> **SEZIONE DEL DOCUMENTO**
════════════════

E’ vero che la Regione è commissariata e che l’ex Commissario Cotticelli, costretto a dimettersi dopo un’intervista a dir poco sconcertante, ha chiaramente dimostrato una evidente incompetenza a ricoprire detto ruolo, ma è altrettanto vero che al Presidente della Regione, con il decreto del 27 febbraio del Capo del Dipartimento della Protezione civile, è stato affidato, in qualità di soggetto attuatore, il coordinamento delle attività nei settori della protezione civile e della sanità per la gestione dell’emergenza. Attualmente, delegati del soggetto attuatore, sono il dott. Belcastro del Dipartimento Tutela della Salute ed il dott. Varone del Dipartimento della Protezione civile regionale. 

É stato detto che l’Ospedale da campo è l’unica soluzione percorribile nell’immediato, in quanto la protezione civile non può intervenire sull’ambito sanitario e, specificatamente, sugli ospedali chiusi. Proprio in questi giorni, il delegato del soggetto attuatore, il dott. Belcastro, è intervenuto con un apposito avviso per il reperimento, su base regionale, di operatori sanitari e di addetti alle attività amministrative per garantire l’operatività del sistema di ricerca e gestione dei contatti dei casi di Covid-19. Ci si è accorti, infatti, in piena emergenza, che chi avrebbe dovuto fare, ha fatto molto meno di quanto previsto. Nella Locride, erano state individuate tre Unità speciali di continuità assistenziale (USCA), una ogni 50.000 abitanti come richiesto dal Governo, ed invece, ne è stata attivata una sola. Oggi ci ritroviamo con le attività di tracciamento saltate, con un numero dei soggetti positivi prossimo a 400, con l’assistenza a domicilio che non può essere garantita, stante l’enorme mole di lavoro che ricade sui pochi sanitari assegnati all’ USCA di Marina di Gioiosa.

════════════════

> **DATI FORNITI**
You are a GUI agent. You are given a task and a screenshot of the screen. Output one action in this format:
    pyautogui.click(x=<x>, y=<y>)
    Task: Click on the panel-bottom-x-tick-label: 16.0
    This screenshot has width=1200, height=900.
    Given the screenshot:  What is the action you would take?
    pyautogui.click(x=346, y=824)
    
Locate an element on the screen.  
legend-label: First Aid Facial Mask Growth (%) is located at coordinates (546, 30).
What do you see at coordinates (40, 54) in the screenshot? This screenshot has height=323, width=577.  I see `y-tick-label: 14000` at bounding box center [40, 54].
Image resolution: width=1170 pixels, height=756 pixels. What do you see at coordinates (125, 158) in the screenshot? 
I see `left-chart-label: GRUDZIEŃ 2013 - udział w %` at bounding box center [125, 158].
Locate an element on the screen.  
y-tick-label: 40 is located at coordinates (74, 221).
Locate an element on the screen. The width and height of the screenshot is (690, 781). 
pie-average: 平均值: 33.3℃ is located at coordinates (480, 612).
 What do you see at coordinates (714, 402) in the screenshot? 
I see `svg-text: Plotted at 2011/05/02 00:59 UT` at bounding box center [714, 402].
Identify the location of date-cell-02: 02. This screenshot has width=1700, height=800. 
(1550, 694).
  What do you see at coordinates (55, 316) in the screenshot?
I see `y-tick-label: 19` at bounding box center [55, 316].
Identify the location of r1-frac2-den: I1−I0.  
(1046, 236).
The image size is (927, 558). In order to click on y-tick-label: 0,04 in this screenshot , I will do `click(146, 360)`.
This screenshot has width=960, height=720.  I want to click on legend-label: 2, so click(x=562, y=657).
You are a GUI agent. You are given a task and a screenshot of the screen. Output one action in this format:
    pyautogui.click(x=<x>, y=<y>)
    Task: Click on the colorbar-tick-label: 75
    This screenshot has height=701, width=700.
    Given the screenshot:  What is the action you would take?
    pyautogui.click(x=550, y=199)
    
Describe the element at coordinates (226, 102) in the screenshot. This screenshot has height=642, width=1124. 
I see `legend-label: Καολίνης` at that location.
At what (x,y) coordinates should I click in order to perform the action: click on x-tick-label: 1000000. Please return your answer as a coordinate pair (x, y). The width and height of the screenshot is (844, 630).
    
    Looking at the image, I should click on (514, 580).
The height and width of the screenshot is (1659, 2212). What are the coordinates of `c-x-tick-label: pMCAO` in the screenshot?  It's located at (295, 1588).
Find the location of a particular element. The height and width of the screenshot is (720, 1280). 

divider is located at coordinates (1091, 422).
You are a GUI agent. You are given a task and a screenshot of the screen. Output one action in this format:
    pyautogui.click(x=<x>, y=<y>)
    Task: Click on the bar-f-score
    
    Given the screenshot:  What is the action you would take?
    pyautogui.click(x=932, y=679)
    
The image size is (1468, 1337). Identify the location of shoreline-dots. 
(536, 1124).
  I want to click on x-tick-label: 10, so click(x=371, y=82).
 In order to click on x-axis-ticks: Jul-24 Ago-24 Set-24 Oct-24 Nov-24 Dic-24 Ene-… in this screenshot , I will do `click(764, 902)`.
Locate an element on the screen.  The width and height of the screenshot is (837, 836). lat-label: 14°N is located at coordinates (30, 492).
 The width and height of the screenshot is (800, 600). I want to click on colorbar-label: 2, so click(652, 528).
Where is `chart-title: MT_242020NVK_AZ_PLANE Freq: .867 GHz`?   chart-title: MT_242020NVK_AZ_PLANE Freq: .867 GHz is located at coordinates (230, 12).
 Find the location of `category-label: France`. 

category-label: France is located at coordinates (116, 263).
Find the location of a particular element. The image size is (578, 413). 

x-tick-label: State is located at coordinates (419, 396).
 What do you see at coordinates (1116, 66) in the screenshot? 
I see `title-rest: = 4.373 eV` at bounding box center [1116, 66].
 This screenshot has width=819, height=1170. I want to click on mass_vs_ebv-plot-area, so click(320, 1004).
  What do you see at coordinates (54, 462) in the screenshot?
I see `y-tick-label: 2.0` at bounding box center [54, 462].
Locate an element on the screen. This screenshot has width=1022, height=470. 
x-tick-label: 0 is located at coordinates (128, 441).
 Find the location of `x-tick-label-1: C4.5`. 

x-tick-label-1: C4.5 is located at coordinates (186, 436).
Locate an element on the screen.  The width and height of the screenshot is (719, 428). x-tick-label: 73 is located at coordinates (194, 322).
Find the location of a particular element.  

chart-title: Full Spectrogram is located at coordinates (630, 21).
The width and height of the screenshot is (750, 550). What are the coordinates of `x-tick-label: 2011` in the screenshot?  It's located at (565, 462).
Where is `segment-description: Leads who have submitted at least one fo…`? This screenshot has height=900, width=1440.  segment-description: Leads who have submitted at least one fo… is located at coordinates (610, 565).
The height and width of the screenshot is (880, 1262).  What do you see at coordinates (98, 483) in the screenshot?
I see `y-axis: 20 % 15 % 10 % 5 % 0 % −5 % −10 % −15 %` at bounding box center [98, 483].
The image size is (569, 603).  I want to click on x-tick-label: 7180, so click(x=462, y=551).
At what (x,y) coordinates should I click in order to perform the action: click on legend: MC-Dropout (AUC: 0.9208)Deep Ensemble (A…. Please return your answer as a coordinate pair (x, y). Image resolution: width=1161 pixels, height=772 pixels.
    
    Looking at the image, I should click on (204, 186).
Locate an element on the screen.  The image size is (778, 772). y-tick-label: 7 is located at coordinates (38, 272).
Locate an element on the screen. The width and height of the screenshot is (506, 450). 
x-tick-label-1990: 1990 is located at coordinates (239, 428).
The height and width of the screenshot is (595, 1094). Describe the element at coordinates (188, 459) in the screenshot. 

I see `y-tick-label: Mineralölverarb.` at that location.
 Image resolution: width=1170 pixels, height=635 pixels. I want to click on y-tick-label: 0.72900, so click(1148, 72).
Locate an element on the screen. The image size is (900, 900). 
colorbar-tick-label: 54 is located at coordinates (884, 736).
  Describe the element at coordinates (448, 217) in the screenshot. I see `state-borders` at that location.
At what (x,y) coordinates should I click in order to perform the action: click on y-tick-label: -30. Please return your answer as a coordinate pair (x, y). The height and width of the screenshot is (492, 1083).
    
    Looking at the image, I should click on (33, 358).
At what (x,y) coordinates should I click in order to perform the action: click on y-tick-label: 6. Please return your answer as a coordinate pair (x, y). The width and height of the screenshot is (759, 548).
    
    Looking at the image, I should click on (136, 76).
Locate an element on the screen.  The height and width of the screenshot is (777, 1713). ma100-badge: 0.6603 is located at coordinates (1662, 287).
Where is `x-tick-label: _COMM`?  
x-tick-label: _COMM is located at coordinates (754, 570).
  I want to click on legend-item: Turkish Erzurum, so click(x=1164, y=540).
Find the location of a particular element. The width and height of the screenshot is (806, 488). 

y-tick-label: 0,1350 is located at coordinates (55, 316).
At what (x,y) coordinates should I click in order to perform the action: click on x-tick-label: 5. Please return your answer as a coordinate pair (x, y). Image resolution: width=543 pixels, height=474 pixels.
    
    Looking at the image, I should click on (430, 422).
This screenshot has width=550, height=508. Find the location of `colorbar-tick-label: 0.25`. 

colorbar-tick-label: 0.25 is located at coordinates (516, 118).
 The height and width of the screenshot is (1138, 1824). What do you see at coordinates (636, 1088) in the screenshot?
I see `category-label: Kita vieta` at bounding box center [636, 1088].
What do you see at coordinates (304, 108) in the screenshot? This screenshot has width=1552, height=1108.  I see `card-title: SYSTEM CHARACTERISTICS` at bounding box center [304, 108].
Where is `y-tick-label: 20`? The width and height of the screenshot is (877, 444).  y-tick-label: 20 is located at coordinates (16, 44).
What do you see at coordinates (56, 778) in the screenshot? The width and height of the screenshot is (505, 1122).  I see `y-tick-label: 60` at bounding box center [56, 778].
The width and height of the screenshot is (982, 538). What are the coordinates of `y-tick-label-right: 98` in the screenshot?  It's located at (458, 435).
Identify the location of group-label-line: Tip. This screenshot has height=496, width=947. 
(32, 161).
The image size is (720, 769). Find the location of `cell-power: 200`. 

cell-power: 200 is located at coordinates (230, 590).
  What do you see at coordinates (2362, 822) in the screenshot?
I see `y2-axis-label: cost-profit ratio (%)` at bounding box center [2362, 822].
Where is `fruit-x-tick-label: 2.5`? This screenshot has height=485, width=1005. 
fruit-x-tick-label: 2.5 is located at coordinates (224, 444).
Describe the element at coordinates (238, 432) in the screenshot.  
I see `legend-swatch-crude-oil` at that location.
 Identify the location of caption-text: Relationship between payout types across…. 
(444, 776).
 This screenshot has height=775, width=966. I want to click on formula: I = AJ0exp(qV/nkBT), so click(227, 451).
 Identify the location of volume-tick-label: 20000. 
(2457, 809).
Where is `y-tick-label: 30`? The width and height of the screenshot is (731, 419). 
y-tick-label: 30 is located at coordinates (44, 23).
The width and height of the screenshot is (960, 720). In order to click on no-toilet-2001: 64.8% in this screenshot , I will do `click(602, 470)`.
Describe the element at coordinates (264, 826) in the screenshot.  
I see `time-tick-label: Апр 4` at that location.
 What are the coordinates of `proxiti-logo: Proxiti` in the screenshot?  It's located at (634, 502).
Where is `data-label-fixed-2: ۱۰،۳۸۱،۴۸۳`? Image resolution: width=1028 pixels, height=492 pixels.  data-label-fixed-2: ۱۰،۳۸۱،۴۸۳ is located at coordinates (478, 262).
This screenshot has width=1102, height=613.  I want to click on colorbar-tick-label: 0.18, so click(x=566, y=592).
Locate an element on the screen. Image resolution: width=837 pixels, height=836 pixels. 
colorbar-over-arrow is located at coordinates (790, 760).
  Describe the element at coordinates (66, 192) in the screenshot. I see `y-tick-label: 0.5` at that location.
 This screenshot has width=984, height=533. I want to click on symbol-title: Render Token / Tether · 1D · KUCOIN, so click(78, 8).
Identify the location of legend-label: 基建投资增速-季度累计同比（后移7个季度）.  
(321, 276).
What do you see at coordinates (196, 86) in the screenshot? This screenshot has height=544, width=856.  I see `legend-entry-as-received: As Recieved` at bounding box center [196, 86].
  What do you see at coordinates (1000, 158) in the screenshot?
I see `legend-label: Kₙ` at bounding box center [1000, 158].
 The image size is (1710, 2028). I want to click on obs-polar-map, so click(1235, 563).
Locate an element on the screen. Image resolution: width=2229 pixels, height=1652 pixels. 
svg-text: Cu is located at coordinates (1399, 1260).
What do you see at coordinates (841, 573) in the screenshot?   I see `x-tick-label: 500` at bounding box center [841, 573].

════════════════

> **COSA PRODURRE**
Rispondi in breve a queste domande sul testo relativo all'emergenza Covid-19 nella Locride.
(a) Chi sono attualmente i delegati del soggetto attuatore?
(b) Quante USCA erano state individuate nella Locride e quante ne sono state attivate?
(c) A quale cifra si avvicina il numero dei soggetti positivi?
I dati costituiscono materiale a sé stante, distinto dal testo.

> **RISPOSTA ALL'ESERCIZIO**
(a) Il dott. Belcastro del Dipartimento Tutela della Salute e il dott. Varone del Dipartimento della Protezione civile regionale.
(b) Ne erano state individuate tre, ma ne è stata attivata una sola.
(c) A 400.